New Facilities In Italy And Portugal Will Expand Global Reach

Analyst Consensus Target compiles analysts opinions to create narratives on stocks using the Analysts Consensus Price Target, forecasted revenue and earnings figures, as well as the transcripts of earnings calls.

Published
09 Feb 25
Updated
18 Jun 26
Views
152
Not Invested

Last Update 18 Jun 26

BID: JPMorgan Upgrade And Refined Assumptions Will Support Future Upside

Analysts have maintained their ZAR fair value estimate for Bid Corp. at approximately ZAR481 per share, while refining assumptions on the discount rate, revenue growth, profit margin, and future P/E following a recent upgrade in Street research.

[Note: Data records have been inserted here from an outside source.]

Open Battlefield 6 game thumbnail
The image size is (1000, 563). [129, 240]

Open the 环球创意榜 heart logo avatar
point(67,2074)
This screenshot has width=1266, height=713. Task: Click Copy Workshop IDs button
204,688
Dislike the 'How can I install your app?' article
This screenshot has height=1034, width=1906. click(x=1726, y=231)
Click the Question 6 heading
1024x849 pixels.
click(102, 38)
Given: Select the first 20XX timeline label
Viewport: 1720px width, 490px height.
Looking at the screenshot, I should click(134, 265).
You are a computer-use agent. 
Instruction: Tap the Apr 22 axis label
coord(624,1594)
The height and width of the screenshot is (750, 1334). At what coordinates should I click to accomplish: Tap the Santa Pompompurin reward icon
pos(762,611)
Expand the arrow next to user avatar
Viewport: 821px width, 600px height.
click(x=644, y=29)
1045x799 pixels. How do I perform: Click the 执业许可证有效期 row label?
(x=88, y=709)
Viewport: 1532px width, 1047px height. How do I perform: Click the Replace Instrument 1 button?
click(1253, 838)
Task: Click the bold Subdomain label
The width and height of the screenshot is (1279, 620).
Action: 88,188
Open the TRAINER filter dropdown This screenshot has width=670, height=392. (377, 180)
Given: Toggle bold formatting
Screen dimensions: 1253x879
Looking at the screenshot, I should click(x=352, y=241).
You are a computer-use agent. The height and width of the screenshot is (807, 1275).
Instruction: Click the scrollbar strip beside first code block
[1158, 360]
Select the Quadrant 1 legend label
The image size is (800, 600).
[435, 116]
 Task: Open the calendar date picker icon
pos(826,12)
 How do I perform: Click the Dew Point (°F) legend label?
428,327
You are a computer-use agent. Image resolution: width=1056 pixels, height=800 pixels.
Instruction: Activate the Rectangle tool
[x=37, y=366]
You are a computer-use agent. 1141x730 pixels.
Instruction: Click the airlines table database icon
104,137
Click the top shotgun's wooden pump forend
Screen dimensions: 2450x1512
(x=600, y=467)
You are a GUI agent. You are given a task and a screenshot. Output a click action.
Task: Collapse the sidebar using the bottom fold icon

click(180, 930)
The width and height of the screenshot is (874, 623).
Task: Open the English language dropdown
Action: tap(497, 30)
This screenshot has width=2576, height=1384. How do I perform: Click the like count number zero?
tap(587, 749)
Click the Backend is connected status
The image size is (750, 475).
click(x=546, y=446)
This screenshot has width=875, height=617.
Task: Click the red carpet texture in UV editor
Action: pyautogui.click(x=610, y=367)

What's in the News for Bid

  • Bid Corporation Limited held an Analyst/Investor Day, providing an update to the market on the business and outlook for the company, Source: Key Developments.
  • Management used the Analyst/Investor Day to discuss underlying assumptions that are relevant for valuation work, including discount rate, revenue, profit margin, and future P/E expectations, Source: Key Developments.
  • The Analyst/Investor Day gave investors and analysts an opportunity to engage directly with Bid management on recent research updates and how these are reflected in current fair value assumptions, Source: Key Developments.

Valuation Changes

  • Fair Value: ZAR481.0 per share, unchanged from the prior ZAR481 estimate.
  • Discount Rate: Refined slightly lower from 16.50% to 16.26%.
  • Revenue Growth: Adjusted marginally from 4.51% to 4.45%.
  • Net Profit Margin: Refined slightly higher from 3.71% to 3.72%.
  • Future P/E: Tweaked modestly from 24.67x to 24.52x.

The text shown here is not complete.